A student asked me the other day, “how do you write searches because I don’t always get what I want.” Here are my top three tips to speed your searching and give you more effective answers:
1. Put phrases in quotes. The search engines all put an “and” in between words so if you type:
Syria massacre
the search engine will return every page with Syria and every page with massacre. But if you type:
“Syria massacre”
then you will only get pages that have those two exact words next to each other. Using phrase searching will return fewer and higher quality returns.
2. Use the minus sign to eliminate words you don’t want. If you do a search and get a lot of bogus hits, eliminate that word but putting a minus sign before it.
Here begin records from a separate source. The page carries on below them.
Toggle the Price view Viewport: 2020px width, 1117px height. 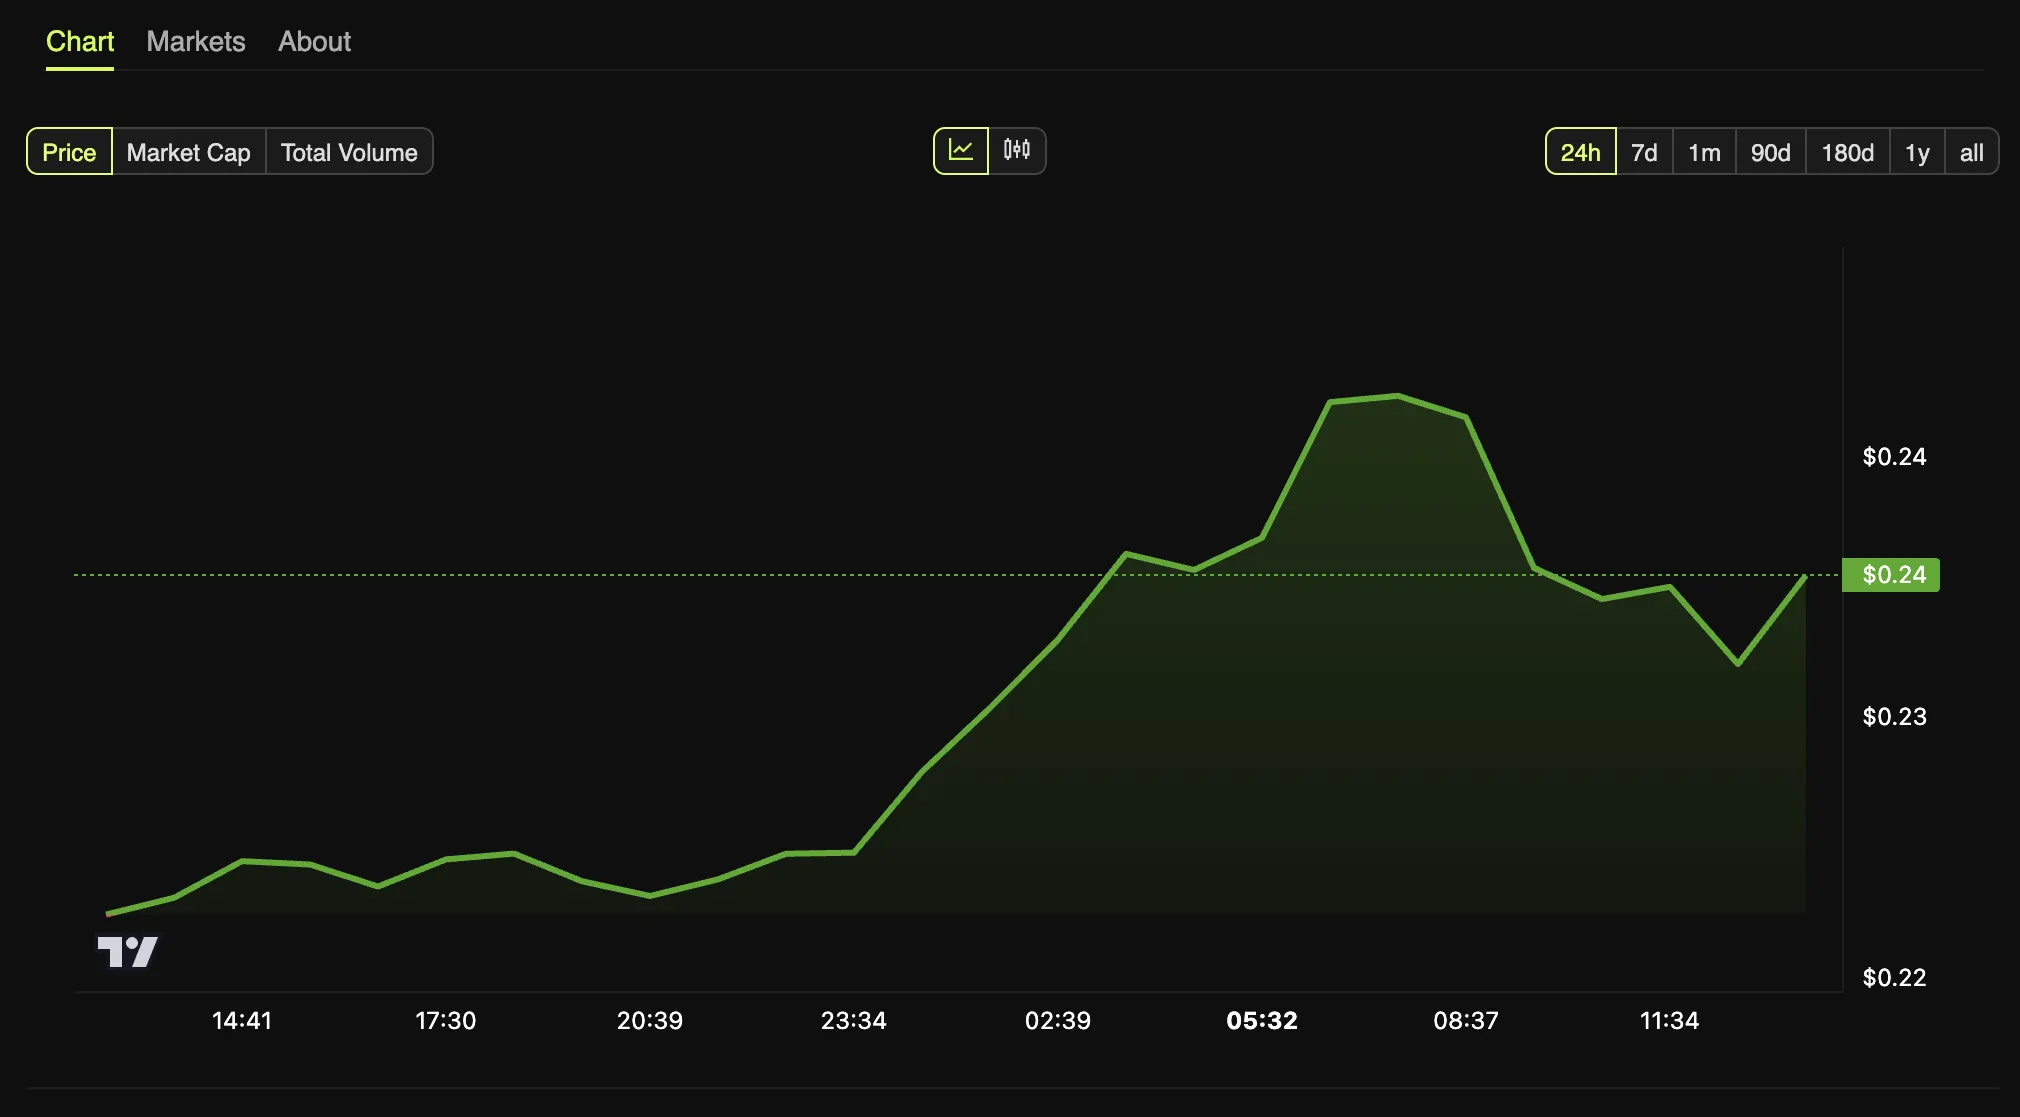click(x=69, y=150)
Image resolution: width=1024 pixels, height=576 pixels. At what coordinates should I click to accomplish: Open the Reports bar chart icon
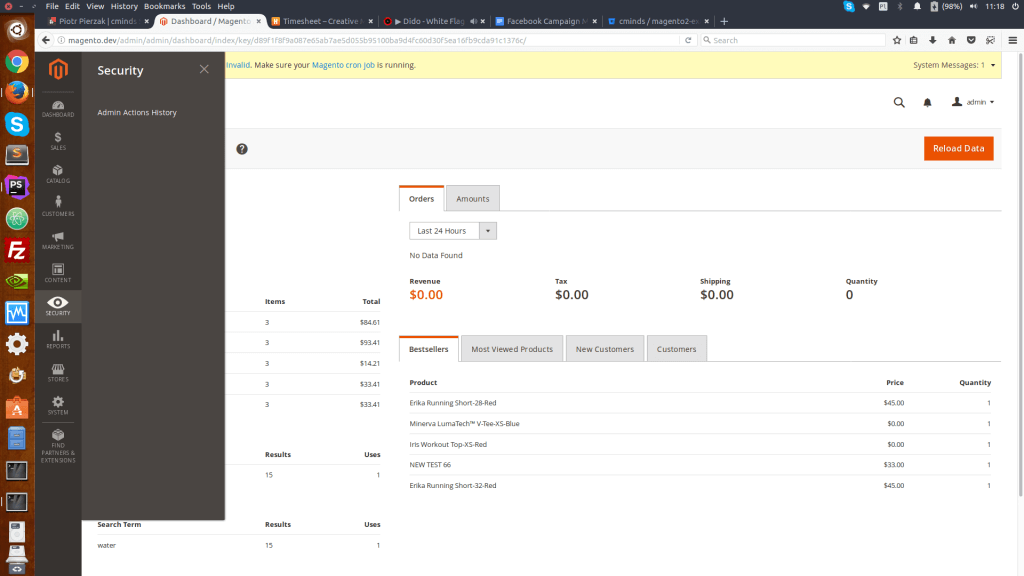[58, 338]
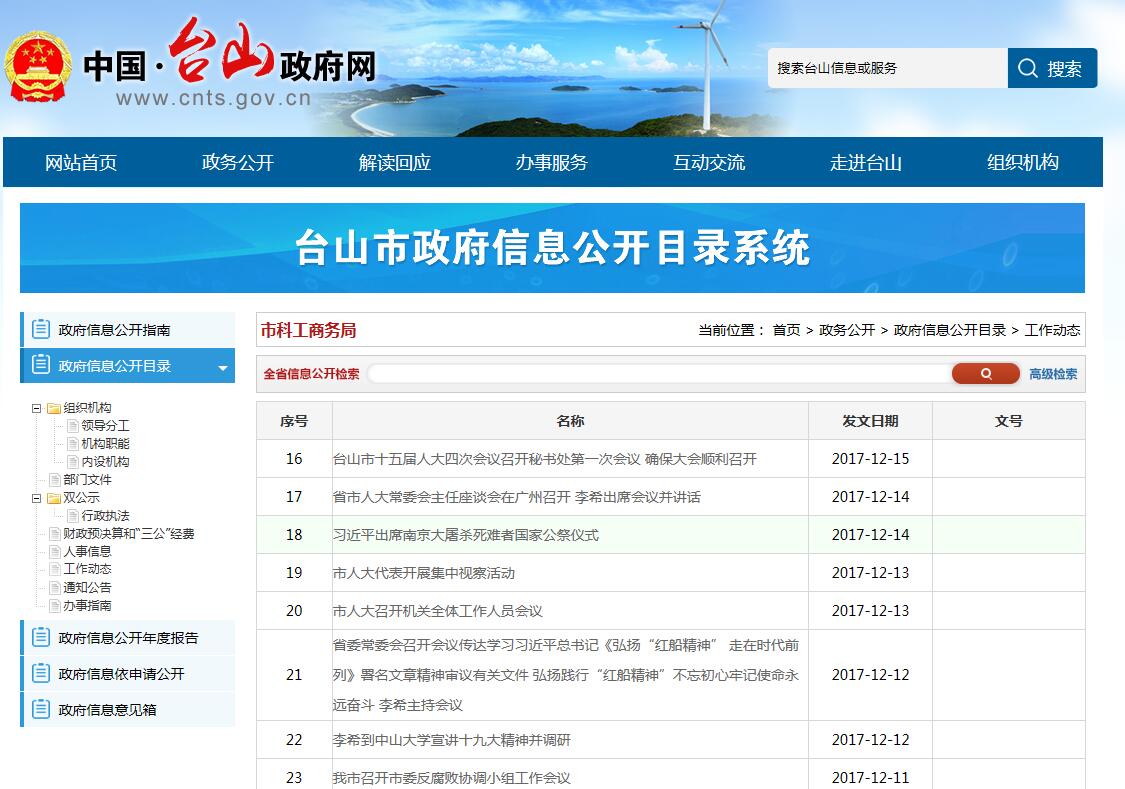Open article 市人大代表开展集中视察活动

tap(424, 573)
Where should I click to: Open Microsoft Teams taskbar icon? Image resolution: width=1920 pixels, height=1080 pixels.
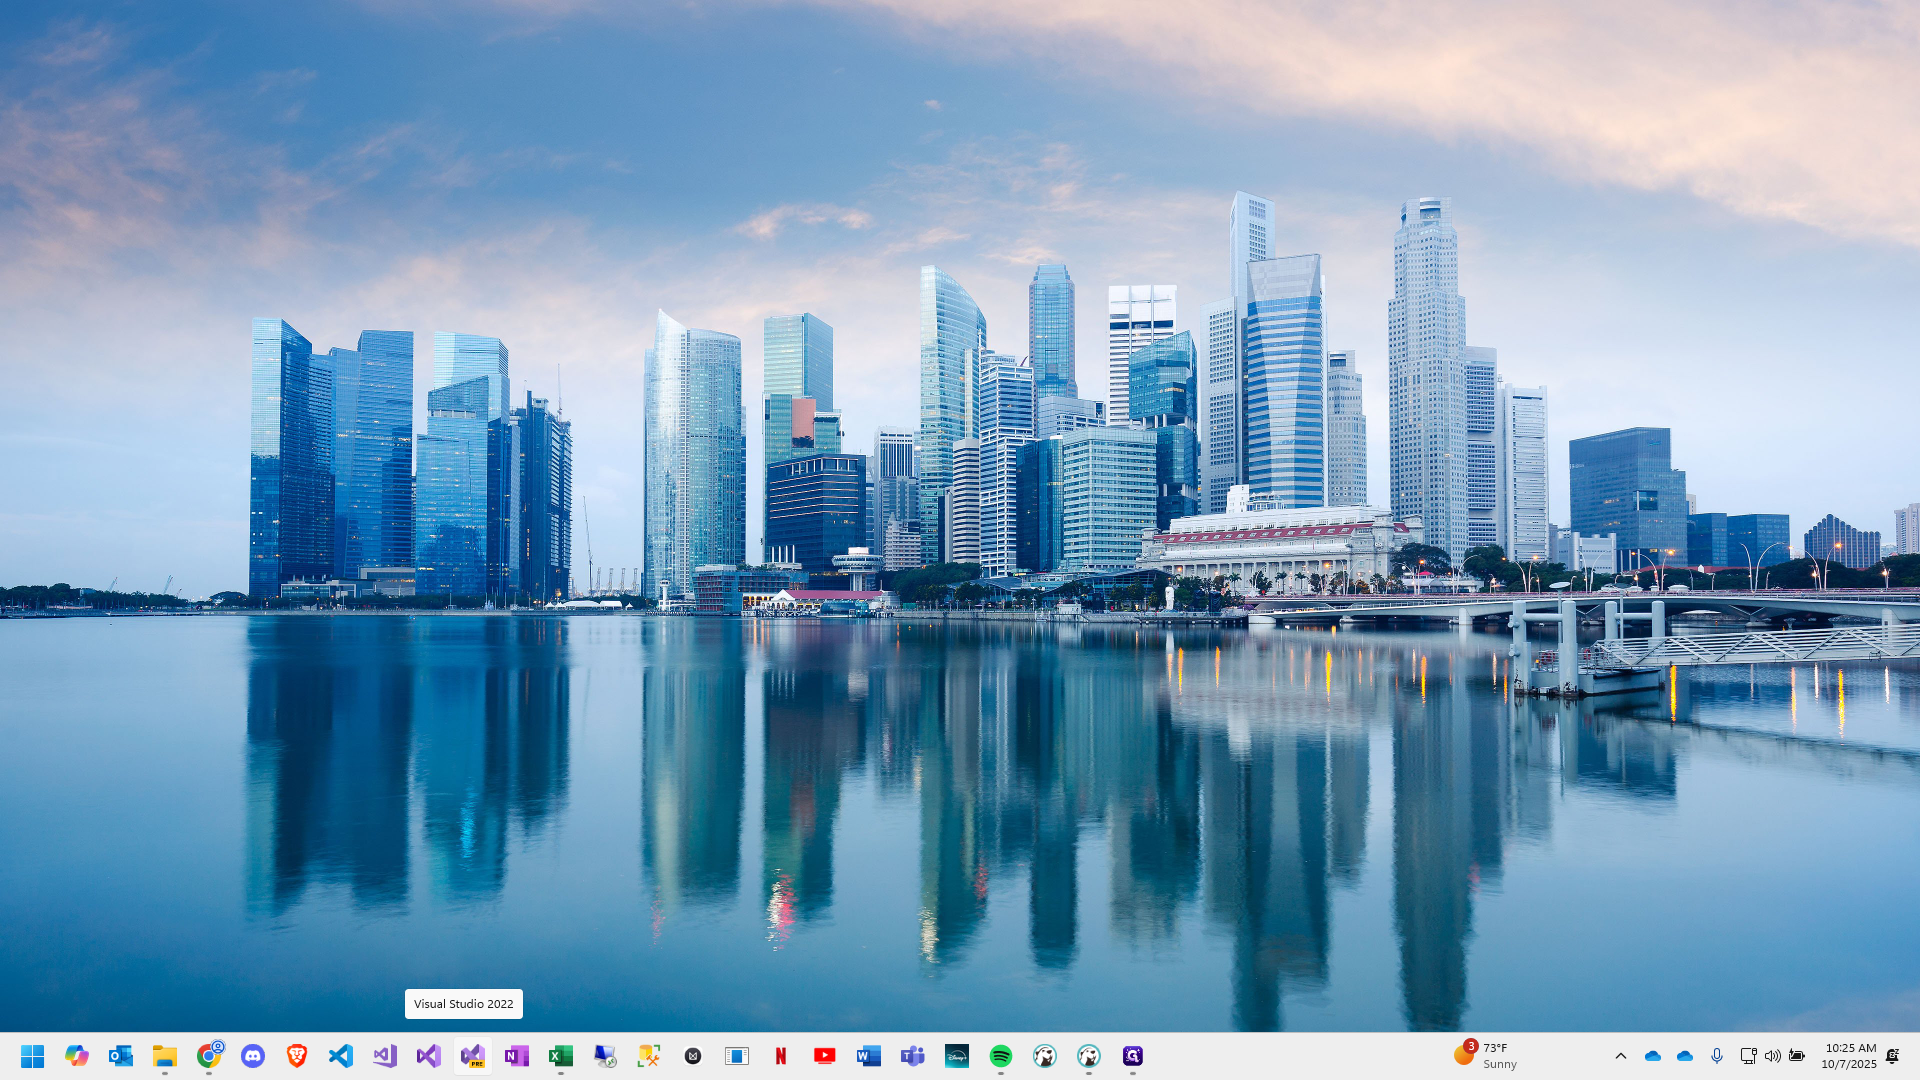click(x=913, y=1056)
For example, if I want to read about the Mirror Awards this year, I would use this search:
“Mirror Awards” -2011 -2010 -2009
It will give me every page that has the two words together Mirror Awards but not any page that has 2011, 2010, 2009 on it, so likely only those that have 2012, or those with earlier dates, but they’ll be lower on the page, likely.
3. When you know you just want to search one site, use the formula for a keyword search at one domain. The formula is:
keyword site:domain-name
For example, if I wanted to search for the Mirror Awards, given annually by the Newhouse School (my employer) for the best media writing, then I would put:
“Mirror Awards” site:newhouse.syr.edu
Note that you don’t put the www in your domain.
Try out these tips and comment on how they work, or leave another search tip.